LDG next argued that any consequences arising from the APEX Agreement in Utah were no different than the effects arising in the forum state in Maxchief Investments Ltd. v. Wok & Pan Ind., Inc., 909 F.3d 1134 (Fed. Cir. 2018). In Maxchief, the declaratory judgment plaintiff, a Tennessee company, was a downstream distributor of a company sued by the patentee in California. There, the Federal Circuit ruled that although the effects of the California suit might have been felt in Tennessee, the lawsuit filed by the patentee was directed to the accused infringer in California—not its distributor in Tennessee. The Federal Circuit here, therefore, found Maxchief distinguishable because LDG’s APEX Agreement was not indirectly aimed at SnapPower in Utah but instead was a deliberate act aimed at affecting SnapPower’s business in Utah directly and immediately.

 

Finally, the Federal Circuit distinguished the Supreme Court’s precedent in Walden v. Fiore, 571 U.S. 277 (2014), where the Supreme Court emphasized that the defendant’s conduct must have a connection with the forum state beyond just affecting a resident of that state. In Walden, a federal agent working in the Atlanta airport stopped, searched, and seized money from a Nevada citizen. The Supreme Court concluded that the Nevada citizen could not file his Bivens action against the federal agent in Nevada simply because the federal agent took action against a Nevada citizen in Georgia. In contrast, the Federal Circuit found that SnapPower’s declaratory judgment action was not grounded solely on SnapPower’s Utah residency.

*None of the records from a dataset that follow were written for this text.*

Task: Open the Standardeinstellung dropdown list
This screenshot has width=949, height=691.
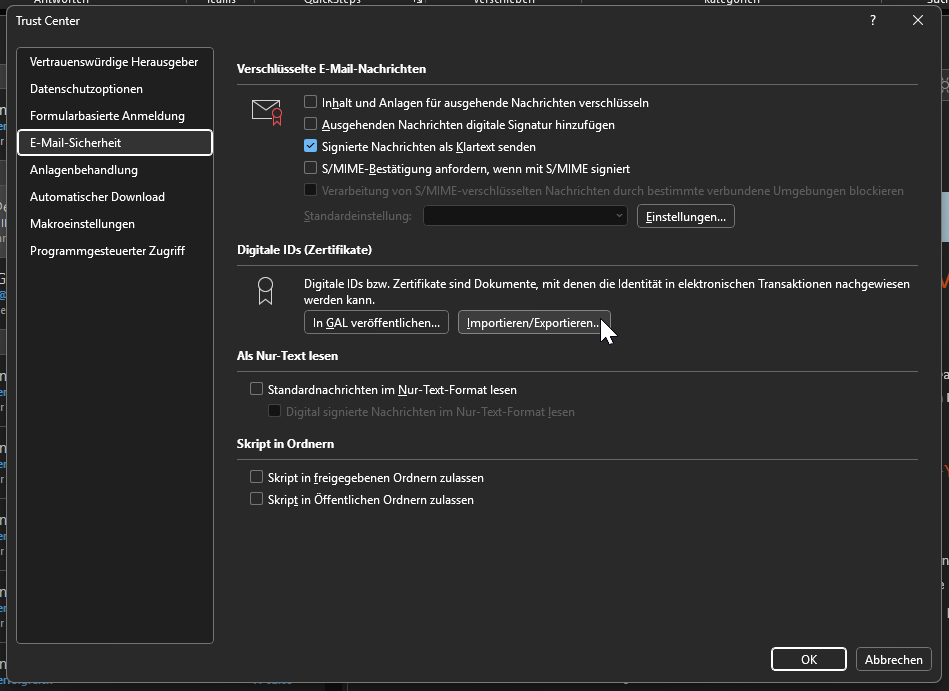Action: (525, 216)
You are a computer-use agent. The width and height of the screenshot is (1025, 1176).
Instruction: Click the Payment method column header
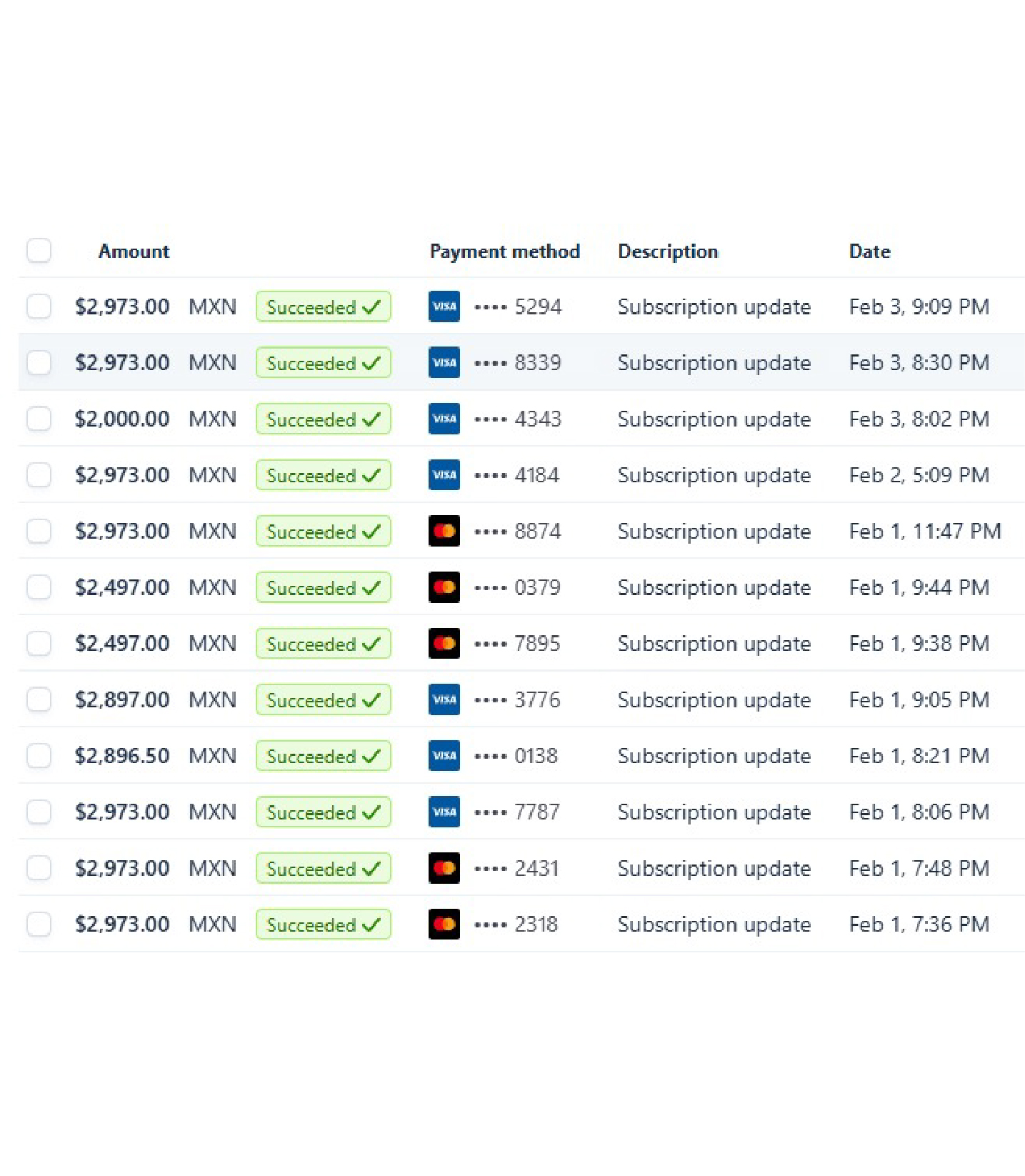pyautogui.click(x=504, y=251)
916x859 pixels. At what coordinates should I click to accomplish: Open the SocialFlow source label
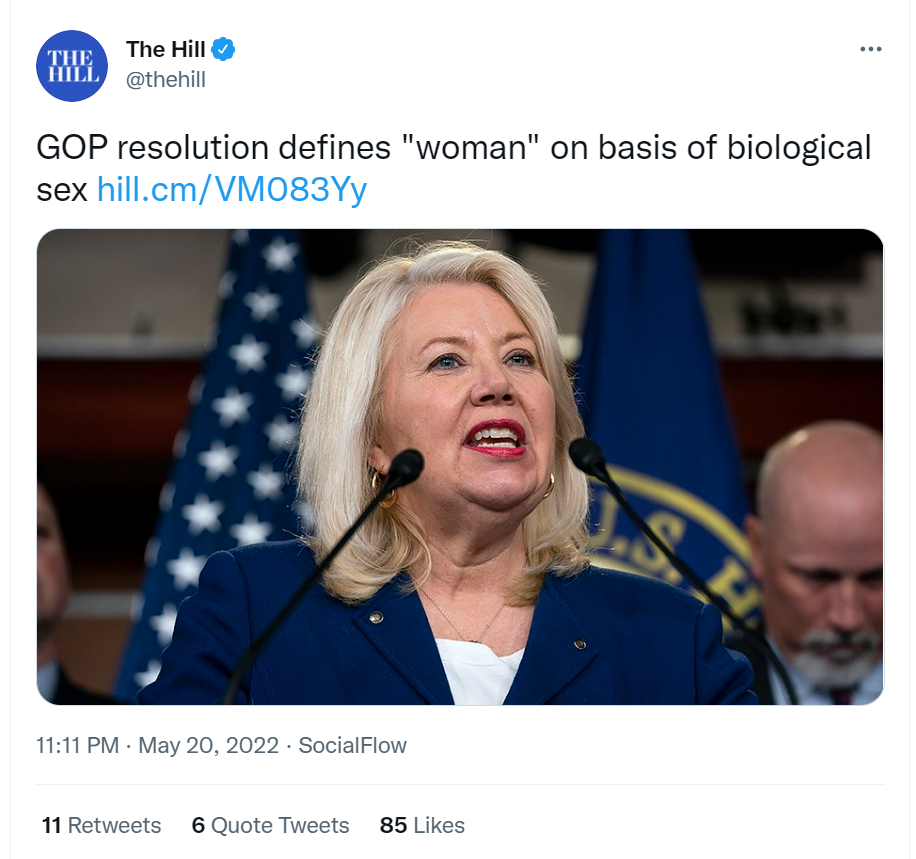[x=352, y=746]
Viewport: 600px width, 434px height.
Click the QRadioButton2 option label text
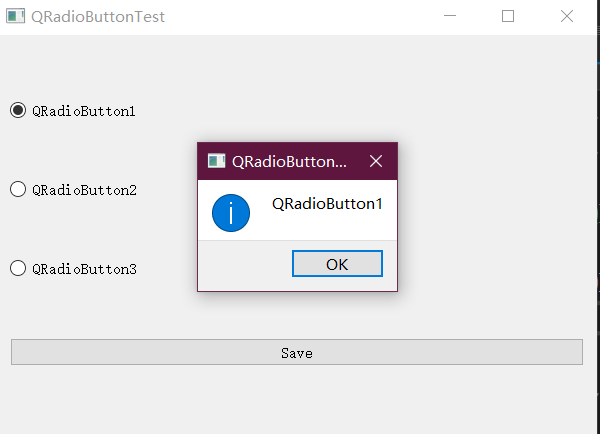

Instead, LDG’s actions in submitting the APEX Agreement were specifically aimed at SnapPower’s business operations in Utah, thus establishing a foreseeable and substantial connection with the forum.

 

The Second Factor: Arising Out of or Relating to Defendant’s Activities

 

The Federal Circuit held that SnapPower's claim for a declaratory judgment of noninfringement directly arose from LDG’s activities directed at Utah. The submission of the APEX Agreement by LDG was the catalyzing event leading to the lawsuit, aligning closely with the principles articulated in Burger King Corp. v. Rudzewicz, 471 U.S. 462 (1985). There, the Supreme Court emphasized that the defendant’s activities must create a substantial connection with the forum state, which the Federal Circuit determined was met by LDG’s targeted actions through APEX, “directed towards SnapPower in Utah and aimed to affect marketing, sales, and other activities in Utah.” Decision at 9-10.

 

The Third Factor: Reasonableness of Exercising Jurisdiction

 

On the issue of reasonableness, the Federal Circuit concluded that asserting personal jurisdiction over LDG in Utah was fair and reasonable. The Federal Circuit rejected LDG’s assertion, adopted by the district court, that allowing declaratory judgment jurisdiction in this case would “open the floodgates of personal jurisdiction and allow lawsuits against any APEX participant anywhere in the country.” Decision at 10-11. The court emphasized that no compelling case was presented by LDG that would render jurisdiction unreasonable.

 

The court was satisfied that engaging in a process like APEX, which targets a specific seller’s activities in a specific state, has reasonably foreseeable judicial consequences in that state. The Federal Circuit explained that patentees such as LDG face such a risk only for those online listings that they specifically target for removal through APEX—a foreseeable and manageable risk. Presumably, LDG could have eliminated the risk of suit in Utah by sending a traditional cease-and-desist letter rather than unleashing APEX.

 

Conclusion

 

The Federal Circuit's decision in this case illustrates the evolving landscape of patent enforcement in the age of online commerce, especially where patent owners employ third-party platforms like Amazon to enforce their rights. Patent owners must now consider the jurisdictional implications of using third-party enforcement procedures such as the APEX program. By initiating such actions, patentees potentially expose themselves to litigation in any U.S. jurisdiction where a targeted seller operates. Going forward, patent owners must now assess the benefits of using third-party enforcement tools against the risks demonstrated in this case that can lead to unintended legal battles in distant forums.